(Stored records)
· · · · · · ·

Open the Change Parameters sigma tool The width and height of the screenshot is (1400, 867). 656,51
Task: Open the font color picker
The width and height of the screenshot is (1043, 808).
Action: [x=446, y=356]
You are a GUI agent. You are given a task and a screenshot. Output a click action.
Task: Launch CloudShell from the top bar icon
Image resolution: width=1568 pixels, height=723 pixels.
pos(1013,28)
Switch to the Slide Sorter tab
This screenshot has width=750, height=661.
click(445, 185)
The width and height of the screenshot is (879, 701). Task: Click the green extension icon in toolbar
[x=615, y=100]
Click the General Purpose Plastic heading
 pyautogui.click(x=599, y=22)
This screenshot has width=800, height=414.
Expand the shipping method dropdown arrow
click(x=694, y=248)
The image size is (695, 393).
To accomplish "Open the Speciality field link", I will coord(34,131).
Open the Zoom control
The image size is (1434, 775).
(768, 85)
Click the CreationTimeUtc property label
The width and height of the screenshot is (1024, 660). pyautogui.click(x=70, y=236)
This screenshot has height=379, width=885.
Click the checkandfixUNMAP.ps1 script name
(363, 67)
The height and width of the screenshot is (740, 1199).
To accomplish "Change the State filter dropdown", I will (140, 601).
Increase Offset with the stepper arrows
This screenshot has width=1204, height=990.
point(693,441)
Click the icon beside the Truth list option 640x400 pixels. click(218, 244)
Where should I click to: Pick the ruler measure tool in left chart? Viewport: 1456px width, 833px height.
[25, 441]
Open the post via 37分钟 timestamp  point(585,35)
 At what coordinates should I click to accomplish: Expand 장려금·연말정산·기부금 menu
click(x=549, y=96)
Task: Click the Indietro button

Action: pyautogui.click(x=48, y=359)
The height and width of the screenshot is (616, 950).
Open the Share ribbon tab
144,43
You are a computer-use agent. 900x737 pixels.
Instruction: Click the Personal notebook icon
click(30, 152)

· · · · · · ·

- **Work request**
The expected answer is an exact copy of the lines above, beginning at the line with "Click the General Purpose Plastic heading" and ending at the line with "The image size is (695, 393).", with both ends in.

- **Solved exercise**
Click the General Purpose Plastic heading
 pyautogui.click(x=599, y=22)
This screenshot has width=800, height=414.
Expand the shipping method dropdown arrow
click(x=694, y=248)
The image size is (695, 393).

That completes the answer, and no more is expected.